Considérant que la sémantique du terme « utile » ne saurait souffrir un régime minceur supplémentaire, voici qu’on nous retourne à nos racines : le contenant doit avoir une valeur et cette valeur ne peut pas être cinq cennes. Il doit être réutilisable. Des centaines de fois, sinon des milliers.

Nouvelle réglementation

Ainsi, comme bien d’autres municipalités, Prévost a compris. Le 14 mai 2018, le règlement 733 était adopté et à partir du 1er janvier 2019, seuls les sacs plastiques de 50 microns et plus ou les sacs réutilisables pourront être distribués par les commerçants. Plus encore, au même jour de 2020, seuls les sacs réutilisables seront acceptés.

Peut-être êtes-vous perplexe, comme moi et bien d’autres.
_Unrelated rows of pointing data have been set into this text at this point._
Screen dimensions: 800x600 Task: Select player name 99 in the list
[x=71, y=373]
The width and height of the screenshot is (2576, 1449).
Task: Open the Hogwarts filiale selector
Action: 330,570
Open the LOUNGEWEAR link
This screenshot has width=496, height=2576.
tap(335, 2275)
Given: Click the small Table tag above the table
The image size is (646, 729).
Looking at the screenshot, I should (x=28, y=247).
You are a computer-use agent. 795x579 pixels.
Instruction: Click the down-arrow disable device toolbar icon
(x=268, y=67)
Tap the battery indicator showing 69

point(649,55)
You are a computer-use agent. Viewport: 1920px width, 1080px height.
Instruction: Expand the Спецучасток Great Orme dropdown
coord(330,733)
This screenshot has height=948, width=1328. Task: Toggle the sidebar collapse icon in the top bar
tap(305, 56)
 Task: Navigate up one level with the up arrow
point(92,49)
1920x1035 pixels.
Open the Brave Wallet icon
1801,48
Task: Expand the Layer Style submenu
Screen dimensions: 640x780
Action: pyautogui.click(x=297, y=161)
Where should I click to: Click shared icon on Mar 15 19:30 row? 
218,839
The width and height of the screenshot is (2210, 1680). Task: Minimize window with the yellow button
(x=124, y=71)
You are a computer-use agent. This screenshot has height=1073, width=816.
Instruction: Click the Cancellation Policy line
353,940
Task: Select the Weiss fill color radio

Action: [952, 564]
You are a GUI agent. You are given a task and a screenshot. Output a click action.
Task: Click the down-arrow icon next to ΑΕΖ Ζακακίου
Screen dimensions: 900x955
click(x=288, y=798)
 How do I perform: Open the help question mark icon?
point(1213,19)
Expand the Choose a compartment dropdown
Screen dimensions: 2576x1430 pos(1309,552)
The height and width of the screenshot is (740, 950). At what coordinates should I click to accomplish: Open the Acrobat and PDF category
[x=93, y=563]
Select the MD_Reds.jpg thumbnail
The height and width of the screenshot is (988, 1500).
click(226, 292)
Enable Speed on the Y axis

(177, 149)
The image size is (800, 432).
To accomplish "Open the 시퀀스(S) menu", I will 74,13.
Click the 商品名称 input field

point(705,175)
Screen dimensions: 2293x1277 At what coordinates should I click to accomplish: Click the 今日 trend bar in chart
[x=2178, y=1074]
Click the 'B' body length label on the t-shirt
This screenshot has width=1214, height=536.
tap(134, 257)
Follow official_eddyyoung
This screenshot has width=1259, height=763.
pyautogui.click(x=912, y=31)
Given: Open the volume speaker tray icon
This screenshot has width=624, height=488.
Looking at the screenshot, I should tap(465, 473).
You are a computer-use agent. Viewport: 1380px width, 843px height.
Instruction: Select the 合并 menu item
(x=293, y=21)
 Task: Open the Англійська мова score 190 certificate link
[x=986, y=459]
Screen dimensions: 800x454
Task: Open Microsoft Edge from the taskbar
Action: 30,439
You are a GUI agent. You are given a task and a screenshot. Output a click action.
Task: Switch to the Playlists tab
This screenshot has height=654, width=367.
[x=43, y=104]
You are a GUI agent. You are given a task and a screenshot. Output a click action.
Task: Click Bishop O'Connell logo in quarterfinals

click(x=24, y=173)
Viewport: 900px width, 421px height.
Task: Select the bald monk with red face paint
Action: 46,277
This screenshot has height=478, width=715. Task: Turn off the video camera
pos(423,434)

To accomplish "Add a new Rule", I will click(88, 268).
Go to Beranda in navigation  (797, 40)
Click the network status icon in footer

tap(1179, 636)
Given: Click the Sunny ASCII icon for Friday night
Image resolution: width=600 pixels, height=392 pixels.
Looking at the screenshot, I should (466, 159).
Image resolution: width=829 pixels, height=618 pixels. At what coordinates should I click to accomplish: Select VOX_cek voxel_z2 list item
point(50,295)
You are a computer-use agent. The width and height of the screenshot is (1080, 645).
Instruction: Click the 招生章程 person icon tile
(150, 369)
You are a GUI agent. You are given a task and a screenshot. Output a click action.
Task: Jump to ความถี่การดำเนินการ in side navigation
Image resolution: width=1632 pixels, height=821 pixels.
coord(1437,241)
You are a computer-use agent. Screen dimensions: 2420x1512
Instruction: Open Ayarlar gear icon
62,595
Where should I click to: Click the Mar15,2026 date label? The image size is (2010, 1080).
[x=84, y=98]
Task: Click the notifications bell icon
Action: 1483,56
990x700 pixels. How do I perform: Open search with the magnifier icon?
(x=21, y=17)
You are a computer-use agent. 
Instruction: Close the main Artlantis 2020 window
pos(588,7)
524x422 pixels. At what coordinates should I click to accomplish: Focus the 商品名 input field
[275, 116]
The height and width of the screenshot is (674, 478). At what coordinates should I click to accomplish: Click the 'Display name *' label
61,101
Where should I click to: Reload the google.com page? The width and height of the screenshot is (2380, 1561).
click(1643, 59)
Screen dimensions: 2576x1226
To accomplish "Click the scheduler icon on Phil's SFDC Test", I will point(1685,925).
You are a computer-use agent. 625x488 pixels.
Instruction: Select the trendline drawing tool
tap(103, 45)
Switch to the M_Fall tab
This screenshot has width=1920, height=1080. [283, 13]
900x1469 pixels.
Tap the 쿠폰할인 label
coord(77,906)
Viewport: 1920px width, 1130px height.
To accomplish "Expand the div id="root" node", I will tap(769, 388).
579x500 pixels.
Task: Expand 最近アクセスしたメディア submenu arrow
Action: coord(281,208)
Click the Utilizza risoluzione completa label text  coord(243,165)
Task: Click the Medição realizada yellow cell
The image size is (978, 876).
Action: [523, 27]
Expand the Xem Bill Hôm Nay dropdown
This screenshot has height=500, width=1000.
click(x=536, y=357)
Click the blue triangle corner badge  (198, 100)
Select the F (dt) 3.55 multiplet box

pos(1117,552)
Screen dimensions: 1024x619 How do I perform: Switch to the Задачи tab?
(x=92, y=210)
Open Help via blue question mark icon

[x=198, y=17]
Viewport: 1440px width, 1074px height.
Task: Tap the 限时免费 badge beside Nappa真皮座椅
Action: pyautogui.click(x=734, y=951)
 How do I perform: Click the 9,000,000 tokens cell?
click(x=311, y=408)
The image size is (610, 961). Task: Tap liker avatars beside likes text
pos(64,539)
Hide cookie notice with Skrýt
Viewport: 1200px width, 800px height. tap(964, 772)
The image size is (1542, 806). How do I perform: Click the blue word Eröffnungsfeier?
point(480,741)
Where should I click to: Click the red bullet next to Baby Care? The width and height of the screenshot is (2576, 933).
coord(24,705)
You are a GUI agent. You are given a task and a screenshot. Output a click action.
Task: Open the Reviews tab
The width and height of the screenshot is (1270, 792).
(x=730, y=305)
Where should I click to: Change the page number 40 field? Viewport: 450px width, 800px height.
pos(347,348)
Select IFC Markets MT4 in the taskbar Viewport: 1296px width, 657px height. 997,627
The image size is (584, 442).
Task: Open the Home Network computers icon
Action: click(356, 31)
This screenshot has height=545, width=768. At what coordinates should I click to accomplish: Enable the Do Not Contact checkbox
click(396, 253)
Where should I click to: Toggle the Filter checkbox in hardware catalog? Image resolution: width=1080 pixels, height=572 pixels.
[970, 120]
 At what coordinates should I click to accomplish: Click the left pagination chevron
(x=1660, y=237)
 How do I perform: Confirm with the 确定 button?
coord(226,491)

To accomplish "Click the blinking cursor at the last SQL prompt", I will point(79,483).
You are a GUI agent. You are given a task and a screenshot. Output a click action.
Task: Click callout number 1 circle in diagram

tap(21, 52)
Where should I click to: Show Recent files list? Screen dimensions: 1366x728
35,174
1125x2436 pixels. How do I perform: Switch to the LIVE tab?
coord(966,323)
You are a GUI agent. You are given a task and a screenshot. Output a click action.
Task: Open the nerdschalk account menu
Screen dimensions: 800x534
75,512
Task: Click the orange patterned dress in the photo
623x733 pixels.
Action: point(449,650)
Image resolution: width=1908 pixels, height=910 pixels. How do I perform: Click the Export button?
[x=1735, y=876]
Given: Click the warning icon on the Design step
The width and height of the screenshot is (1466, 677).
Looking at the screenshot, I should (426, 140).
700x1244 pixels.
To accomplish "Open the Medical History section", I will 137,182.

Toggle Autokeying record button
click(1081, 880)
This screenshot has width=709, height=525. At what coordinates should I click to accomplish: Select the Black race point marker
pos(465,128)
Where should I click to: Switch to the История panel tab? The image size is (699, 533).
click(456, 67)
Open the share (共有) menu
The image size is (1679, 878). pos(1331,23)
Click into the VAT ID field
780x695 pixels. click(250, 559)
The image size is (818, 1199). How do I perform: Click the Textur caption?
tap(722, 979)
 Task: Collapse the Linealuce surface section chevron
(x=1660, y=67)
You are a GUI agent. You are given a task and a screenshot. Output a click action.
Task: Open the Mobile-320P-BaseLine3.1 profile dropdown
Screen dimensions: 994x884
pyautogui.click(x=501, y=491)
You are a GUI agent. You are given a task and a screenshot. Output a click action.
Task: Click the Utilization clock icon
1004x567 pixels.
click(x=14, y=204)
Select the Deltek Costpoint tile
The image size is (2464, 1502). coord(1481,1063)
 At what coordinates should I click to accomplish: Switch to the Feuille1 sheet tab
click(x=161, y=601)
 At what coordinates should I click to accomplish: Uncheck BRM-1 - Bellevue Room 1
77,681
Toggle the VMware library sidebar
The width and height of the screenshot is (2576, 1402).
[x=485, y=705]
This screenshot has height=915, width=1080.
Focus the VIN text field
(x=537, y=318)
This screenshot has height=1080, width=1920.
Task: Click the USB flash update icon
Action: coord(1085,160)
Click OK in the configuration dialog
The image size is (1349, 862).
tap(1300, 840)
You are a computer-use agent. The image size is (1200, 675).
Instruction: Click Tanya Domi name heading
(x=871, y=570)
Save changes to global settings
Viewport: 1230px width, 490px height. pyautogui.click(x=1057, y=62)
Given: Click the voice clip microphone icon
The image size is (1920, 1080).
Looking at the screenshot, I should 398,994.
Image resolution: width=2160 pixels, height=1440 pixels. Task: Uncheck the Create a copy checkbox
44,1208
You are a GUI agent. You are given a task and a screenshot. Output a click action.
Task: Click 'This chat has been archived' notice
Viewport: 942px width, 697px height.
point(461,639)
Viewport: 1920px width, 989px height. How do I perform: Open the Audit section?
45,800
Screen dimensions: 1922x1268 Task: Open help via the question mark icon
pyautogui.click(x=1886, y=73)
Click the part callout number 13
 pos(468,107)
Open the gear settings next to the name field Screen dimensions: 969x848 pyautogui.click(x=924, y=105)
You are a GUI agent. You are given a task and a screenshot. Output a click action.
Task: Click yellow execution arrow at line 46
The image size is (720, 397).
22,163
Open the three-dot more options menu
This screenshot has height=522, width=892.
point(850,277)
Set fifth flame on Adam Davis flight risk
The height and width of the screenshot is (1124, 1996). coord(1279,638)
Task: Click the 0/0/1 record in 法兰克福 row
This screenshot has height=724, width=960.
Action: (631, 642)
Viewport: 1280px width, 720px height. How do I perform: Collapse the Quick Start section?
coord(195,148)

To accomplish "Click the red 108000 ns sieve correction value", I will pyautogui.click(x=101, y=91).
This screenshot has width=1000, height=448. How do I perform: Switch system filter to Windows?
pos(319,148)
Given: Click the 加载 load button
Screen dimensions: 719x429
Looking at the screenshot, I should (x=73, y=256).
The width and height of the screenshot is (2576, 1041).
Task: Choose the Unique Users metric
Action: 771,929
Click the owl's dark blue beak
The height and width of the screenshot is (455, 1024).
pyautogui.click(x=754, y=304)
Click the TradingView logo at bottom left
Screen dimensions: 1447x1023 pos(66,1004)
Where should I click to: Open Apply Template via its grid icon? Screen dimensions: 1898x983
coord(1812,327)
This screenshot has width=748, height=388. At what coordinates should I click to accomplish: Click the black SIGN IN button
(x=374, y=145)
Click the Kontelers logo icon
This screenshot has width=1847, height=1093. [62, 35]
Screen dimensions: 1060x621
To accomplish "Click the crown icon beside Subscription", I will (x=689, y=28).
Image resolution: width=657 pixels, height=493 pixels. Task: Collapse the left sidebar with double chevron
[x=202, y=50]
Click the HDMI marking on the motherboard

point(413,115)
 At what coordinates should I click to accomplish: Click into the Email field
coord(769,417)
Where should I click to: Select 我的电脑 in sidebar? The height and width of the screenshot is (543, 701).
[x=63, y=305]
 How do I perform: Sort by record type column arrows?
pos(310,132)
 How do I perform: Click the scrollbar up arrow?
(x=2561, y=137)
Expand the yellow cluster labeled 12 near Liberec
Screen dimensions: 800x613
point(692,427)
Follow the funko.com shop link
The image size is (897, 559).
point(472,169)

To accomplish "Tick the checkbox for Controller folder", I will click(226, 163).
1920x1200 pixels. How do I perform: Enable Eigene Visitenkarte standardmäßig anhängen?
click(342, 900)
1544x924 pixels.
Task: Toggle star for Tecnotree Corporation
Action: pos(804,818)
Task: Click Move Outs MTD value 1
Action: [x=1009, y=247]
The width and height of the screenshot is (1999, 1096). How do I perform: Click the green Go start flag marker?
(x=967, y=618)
Cette solution est-elle vraiment plus écologique, à l’heure du sac biodégradable, du sac compostable, du sac oxodégradable ou je-ne-sais-quoi-encore-able ?

Et bien il semble que oui, à condition de redonner au contenant l’amour historique qu’il a perdu chemin faisant. En effet, la nuisance du contenant contemporain provient intrinsèquement de son usage unique. Quelque décomposable soit-il, il aura à être produit, monopolisant des ressources pétrolières – sinon agricoles – et énergétiques. On ajoutera à cela que le plastique dégradable reste le plastique qu’il était avant d’être dégradé. Le transformer en particules ne le rend pas moins écotoxique. Au contraire.

Alors j’imagine que nous n’avons pas le choix. Il va falloir trouver des sacs que nous aimons assez pour avoir envie de les garder longtemps et constater, une fois de plus, que l’histoire apporte souvent les solutions les plus efficaces aux problèmes les plus rétifs.